Carbon recycling through catalysis: direct CO2-to-CH4 conversion for sustainable fuels

Abstract

Among the distinct value-added products of the catalyst-mediated CO₂ reduction reaction (CO₂RR), CH₄ stands out as a superior energy carrier on account of its high combustion heat. However, designing a highly active and selective catalytic system presents an ongoing challenge to circumvent C–C coupling that results in multi-carbon products during CO₂ methanation. Consequently, substantial strategic initiatives, including structural modulation, catalyst composition tuning, surface modification employing single-site catalysts, defect engineering, use of co-catalysts, elemental doping, and optimisation of operating conditions, have been pursued to enhance the catalytic activity for proficient CO₂ methanation.

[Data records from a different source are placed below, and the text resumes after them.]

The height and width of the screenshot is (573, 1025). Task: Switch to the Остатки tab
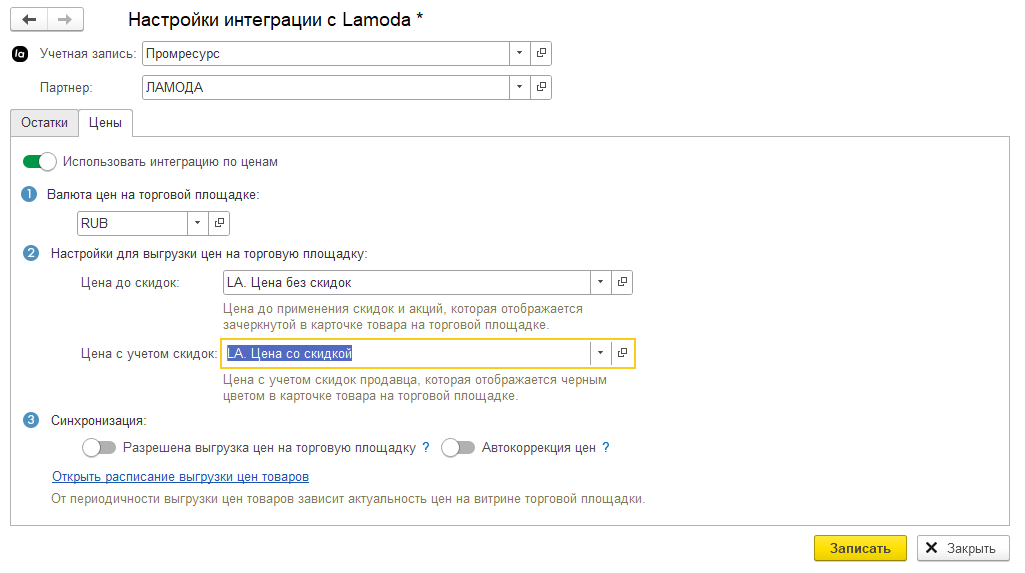pos(44,122)
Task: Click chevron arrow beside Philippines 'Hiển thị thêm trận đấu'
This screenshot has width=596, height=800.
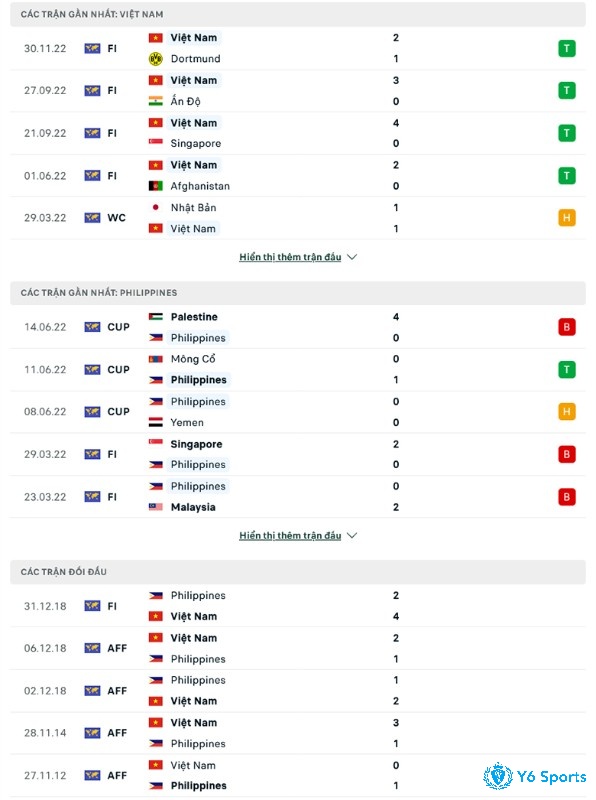Action: (x=352, y=535)
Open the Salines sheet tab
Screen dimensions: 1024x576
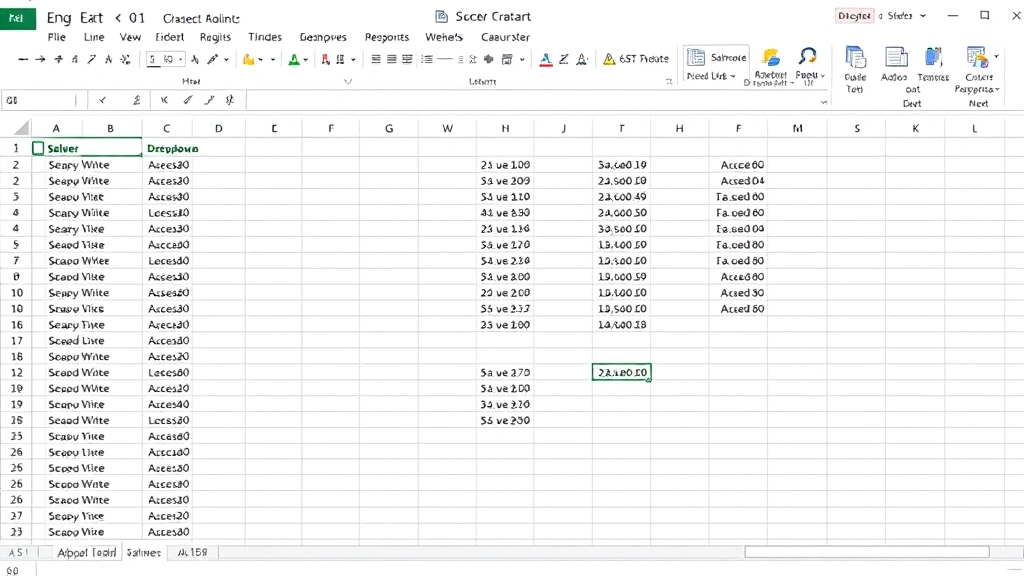143,552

This review systematically studies the evolving ideas and strategic advances in thermocatalysis, electrocatalysis, and photocatalysis, alongside coupled catalytic systems including photothermal, electrothermal, and photo-electrocatalytic approaches for CO₂ hydrogenation to CH₄, emphasizing their evolution from foundational progresses to state-of-the-art executions driven by renewable energy inputs. Furthermore, this review highlights the catalytic mechanisms, kinetics, and roles of the active components, supports, and promoters in CO₂ methanation. In addition, the feasibility and economic potential of compressed natural gas (CNG) production through CO₂ methanation are critically examined, emphasizing its cost-effectiveness and scalability for large-scale implementation. Finally, this review provides a comprehensive roadmap for advancing catalyst design and optimizing processes to enable economically sustainable CNG production.